This work investigates whether Rectified Flows implicitly leak private information from their training data. By analyzing the interpolation paths they rely on, defined as $X_\lambda = (1-\lambda)X_0 + \lambda X_1$, the study reveals for the first time that reconstruction error exhibits a bell-shaped distribution along $\lambda$. Under Gaussian assumptions, the authors derive a closed-form expression for the location of this peak. Leveraging this $\lambda$-resolved signal, they propose a novel membership inference attack. Experiments on image and audio datasets demonstrate the universality of the bell-shaped error structure and the accuracy of the predicted peak location. The resulting attack significantly outperforms existing baselines, offering a new perspective on privacy risks in generative modeling.

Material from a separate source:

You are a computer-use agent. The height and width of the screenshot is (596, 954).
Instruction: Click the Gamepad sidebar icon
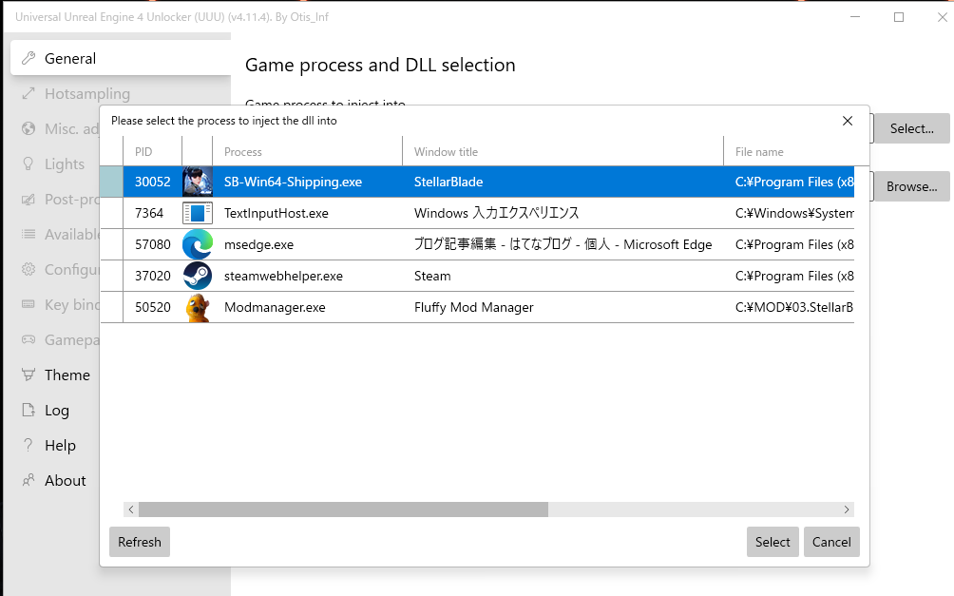[29, 339]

Understanding what generative models retain from training data remains challenging, with implications for copyright and privacy. Beyond verbatim reproduction, models can encode subtler traces of their training data that never surface in their outputs yet remain exploitable. We study this regime for Rectified Flows, which are increasingly used in deployed generative systems. We analyse the interpolation path $X_λ= (1-λ)X_0 + λX_1$ that defines the Rectified Flow training. We show that a gap exists between the reconstruction of train and test data that follows a bell-shaped curve over $λ$, wich accumulates during training, while the validation metrics remain stable. The signal has a maximum whose location we derive in closed form under Gaussian assumptions. We validate these predictions on both audio and images and show that the bell-shaped structure is universal, while the peak prediction holds when our assumptions are satisfied. As a proof of concept, we exploit this specific $λ$-resolved structure to perform a Membership Inference Attack, distinguishing members of the training set from non-members.